**Text:**
__________

Female students had significantly higher level of knowledge than males. Since cervical cancer is a pathology affecting only women—targeted by a national screening and vaccination program—it is understandable that females have more knowledge about the disease and its causative agent (HPV). Furthermore, school-based HPV-specific sexual education programs tend to focus on girls rather than boys. It must also be considered that girls, when entering procreative age and starting sexual life, usually visit a gynecologist who provides them with information about HPV infection and cervical cancer. Nevertheless, analyzing the deeper knowledge of young women concerning health issues should be the subject of further investigations.
In Hungary, the vaccine was licensed in 2007 but was only available on private financing. Since September 2014, the bivalent HPV vaccine is administered free of charge among schoolgirls aged 12–13 (7th graders) as part of the public vaccination program. Our research was conducted prior to this date (March 2013–May 2014); thus, it provides baseline data for future comparative studies.
The majority of the students in our sample had already heard about the HPV vaccine (73.2%). Significantly more male students reported that their families supported mandatory vaccination; nevertheless, significantly more females than males were informed about the HPV vaccine. Almost 80% of the sample believed in its efficacy, although around 60% had doubts, despite their positive attitudes. Significantly more females than males trusted the efficacy of the vaccine. A percentage of 16.1% reported to having already been vaccinated, and an additional 10.5% opted for it in the future. More than half of the sample (51.2%)—significantly more females than males—would have their future children vaccinated. Compulsory vaccination of HPV was supported by 35.7% of the sample (significantly more females than males); however, 32.9% rejected it, while the rest of the students remained undecided.

__________

**Provided records:**
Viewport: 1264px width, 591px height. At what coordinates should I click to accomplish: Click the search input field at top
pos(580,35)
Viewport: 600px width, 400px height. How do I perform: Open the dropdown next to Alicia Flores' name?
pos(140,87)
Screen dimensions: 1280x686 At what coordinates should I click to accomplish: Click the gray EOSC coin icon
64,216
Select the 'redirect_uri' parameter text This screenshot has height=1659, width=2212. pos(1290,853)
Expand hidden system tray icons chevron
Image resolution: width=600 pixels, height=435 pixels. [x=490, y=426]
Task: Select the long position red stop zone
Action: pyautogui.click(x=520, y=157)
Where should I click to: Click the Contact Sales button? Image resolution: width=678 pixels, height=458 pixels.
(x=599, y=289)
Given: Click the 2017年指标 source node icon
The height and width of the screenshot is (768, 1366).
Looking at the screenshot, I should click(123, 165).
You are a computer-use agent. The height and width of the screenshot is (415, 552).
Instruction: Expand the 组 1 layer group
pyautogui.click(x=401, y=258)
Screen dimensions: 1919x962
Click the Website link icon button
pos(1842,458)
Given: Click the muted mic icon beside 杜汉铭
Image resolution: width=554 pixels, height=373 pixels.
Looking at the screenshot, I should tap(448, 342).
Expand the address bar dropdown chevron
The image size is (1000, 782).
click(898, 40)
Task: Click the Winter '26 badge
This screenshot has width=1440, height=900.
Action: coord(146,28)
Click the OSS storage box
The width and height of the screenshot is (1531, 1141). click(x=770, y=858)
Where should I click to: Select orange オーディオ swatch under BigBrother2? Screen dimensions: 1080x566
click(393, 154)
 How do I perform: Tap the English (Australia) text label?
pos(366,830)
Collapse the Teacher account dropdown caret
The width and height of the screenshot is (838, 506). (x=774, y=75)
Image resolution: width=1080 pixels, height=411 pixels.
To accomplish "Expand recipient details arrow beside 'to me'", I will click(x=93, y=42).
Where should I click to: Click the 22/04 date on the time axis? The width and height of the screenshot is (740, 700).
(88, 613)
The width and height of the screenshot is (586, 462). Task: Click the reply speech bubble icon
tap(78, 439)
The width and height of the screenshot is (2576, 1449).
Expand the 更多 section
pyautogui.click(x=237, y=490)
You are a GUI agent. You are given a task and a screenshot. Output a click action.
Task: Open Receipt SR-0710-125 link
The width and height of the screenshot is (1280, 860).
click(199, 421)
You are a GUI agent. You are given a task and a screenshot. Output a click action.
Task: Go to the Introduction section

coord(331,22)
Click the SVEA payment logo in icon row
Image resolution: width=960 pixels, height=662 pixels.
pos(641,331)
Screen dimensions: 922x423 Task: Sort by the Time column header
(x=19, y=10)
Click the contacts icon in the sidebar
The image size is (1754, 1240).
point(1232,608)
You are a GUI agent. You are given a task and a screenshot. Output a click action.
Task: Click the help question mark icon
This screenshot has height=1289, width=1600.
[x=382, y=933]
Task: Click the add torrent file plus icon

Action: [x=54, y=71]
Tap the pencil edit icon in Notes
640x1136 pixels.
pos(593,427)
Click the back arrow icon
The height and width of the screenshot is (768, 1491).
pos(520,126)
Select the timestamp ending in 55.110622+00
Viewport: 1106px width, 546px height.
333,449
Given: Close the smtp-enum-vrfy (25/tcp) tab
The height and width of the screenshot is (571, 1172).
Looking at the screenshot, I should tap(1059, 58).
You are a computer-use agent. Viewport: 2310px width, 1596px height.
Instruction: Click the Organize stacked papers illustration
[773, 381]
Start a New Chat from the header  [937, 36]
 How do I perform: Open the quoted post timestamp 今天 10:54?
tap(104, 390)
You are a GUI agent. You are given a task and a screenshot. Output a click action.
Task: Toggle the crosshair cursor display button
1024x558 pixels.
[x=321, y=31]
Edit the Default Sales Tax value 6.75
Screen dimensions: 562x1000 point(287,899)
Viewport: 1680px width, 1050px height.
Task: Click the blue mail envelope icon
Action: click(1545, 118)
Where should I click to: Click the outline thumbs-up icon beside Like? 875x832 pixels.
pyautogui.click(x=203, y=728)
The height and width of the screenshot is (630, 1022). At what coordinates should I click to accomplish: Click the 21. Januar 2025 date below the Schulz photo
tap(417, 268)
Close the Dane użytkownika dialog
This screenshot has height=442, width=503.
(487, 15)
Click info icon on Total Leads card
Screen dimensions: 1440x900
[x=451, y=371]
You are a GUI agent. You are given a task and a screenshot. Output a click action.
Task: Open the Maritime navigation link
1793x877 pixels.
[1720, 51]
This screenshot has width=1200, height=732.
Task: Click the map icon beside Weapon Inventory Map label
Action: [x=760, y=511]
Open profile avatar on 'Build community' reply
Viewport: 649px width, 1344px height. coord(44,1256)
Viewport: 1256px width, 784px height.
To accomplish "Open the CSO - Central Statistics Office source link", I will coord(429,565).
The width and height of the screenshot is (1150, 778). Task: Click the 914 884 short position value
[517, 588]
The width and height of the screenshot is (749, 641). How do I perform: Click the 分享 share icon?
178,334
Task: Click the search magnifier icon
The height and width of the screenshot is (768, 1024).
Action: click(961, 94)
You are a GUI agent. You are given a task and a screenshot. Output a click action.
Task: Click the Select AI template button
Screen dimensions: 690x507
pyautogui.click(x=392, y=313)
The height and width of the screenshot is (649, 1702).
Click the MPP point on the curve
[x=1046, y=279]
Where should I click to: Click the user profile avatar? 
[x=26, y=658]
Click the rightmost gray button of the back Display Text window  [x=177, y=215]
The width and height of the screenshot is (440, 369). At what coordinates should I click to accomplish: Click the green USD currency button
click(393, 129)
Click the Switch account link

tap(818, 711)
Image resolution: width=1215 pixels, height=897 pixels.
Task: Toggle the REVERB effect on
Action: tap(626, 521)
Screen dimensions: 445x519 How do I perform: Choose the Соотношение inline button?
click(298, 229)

__________

**Try it:** Continue the discussion above of students' HPV knowledge and vaccine attitudes, starting right after its last sentence.

**Result of the exercise:**
Students already vaccinated or wishing to be vaccinated in the future were more supportive of immunization against HPV than the rest of the sample. This finding is consistent with the results of previous studies [23
]. Female students were also more likely to have a positive attitude toward the HPV vaccine, which can be explained by their more thorough knowledge about HPV and cervical cancer. Self-perceived risk of HPV infection and the level of trust in the efficacy of the vaccine were also significantly higher among girls, both attributable to the gender-related discrepancy of attitudes. This inequality concerning knowledge and attitudes has already been reported by previous international studies, as well as the generally poor knowledge of young adults about the disease [24
]. The relatively high receptiveness of the HPV vaccine, despite the low level of knowledge, has also been reported [29
In certain countries (Austria, Australia, and the USA), the vaccine is offered to both males and females; nevertheless, its cost-effectiveness among the male population is still debated [31
]. Currently, the introduction of free HPV vaccines for men is not on the agenda of the Hungarian healthcare system.